I have stressed that I regard general practice within the health service as a success. I have no doubt that that is true. That success is not new: it has been built over half a century. During that period, we have seen better trained GPs, the availability of a broader range of medical treatments, a wider range of non-medical professional staff working in a primary care context, and better buildings and facilities to allow those professionals to deliver care to their patients.

The result of the development of primary care is that the patient has greater access to what modern health care can provide. Critically for anyone interested in the sustainability of a tax-funded model for the delivery of health care, the development of primary care offers not only better access to health care, but the discipline of more efficient use of health care resources to ensure that the resources committed to health care are used efficiently and effectively and contain the cost burden inevitably entailed in delivering a modern health service.

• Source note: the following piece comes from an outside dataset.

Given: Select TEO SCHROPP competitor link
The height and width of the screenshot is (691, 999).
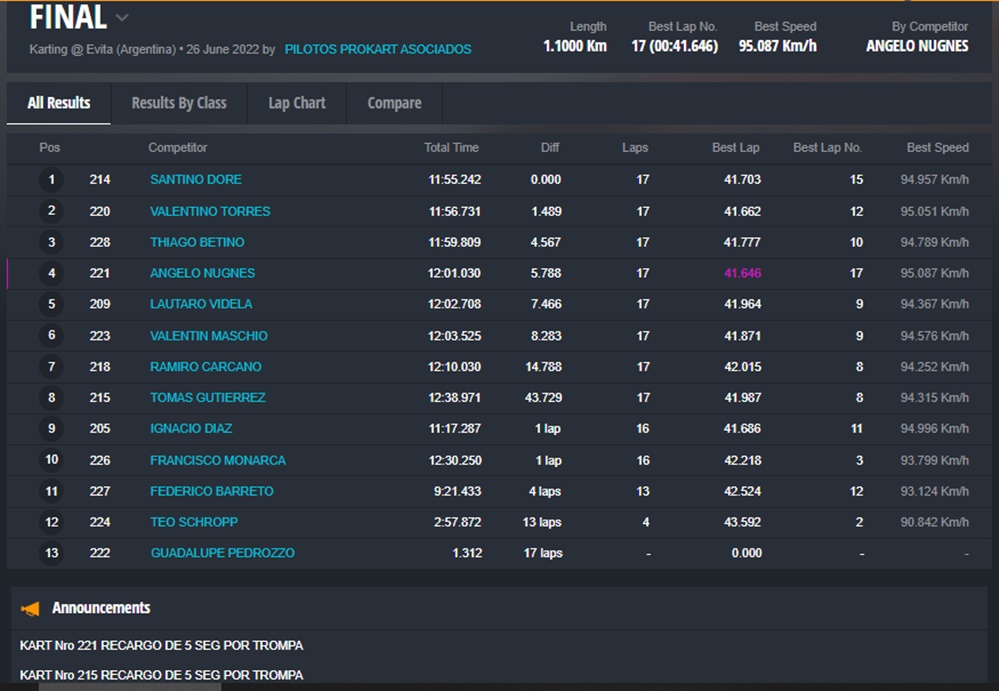Looking at the screenshot, I should click(x=194, y=522).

NHS primary care is a success, but even the best system can be improved. The Government have made it clear year by year from 1979 that we are committed to the continued development of NHS primary care because we regard it as important for the interests of the patient that health care should be accessible. We regard the development of NHS primary care as the key to maintaining the efficiency lead that the NHS has, compared with health care systems elsewhere in the world. The success story must be continually improved.

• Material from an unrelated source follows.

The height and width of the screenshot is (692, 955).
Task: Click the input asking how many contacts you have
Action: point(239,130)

When we considered what was good in the health service in 1990 and what needed to be further improved, one thing was clear to anyone who took a dispassionate interest in the NHS primary care sector. Although the services that were available within the primary care sector were developing and were of high quality, there was a frustrating failure to communicate between the primary and secondary care sectors of the health service. Large numbers of general practitioners were frustrated because they considered that resources were being inefficiently used--used in a way that did not represent best value for their patients--in the secondary care sector. They also saw, from the patients' perspective, how the secondary care sector was failing to respond as effectively as it should--[Interruption.] That is another example of modern technology, but it should have an off switch.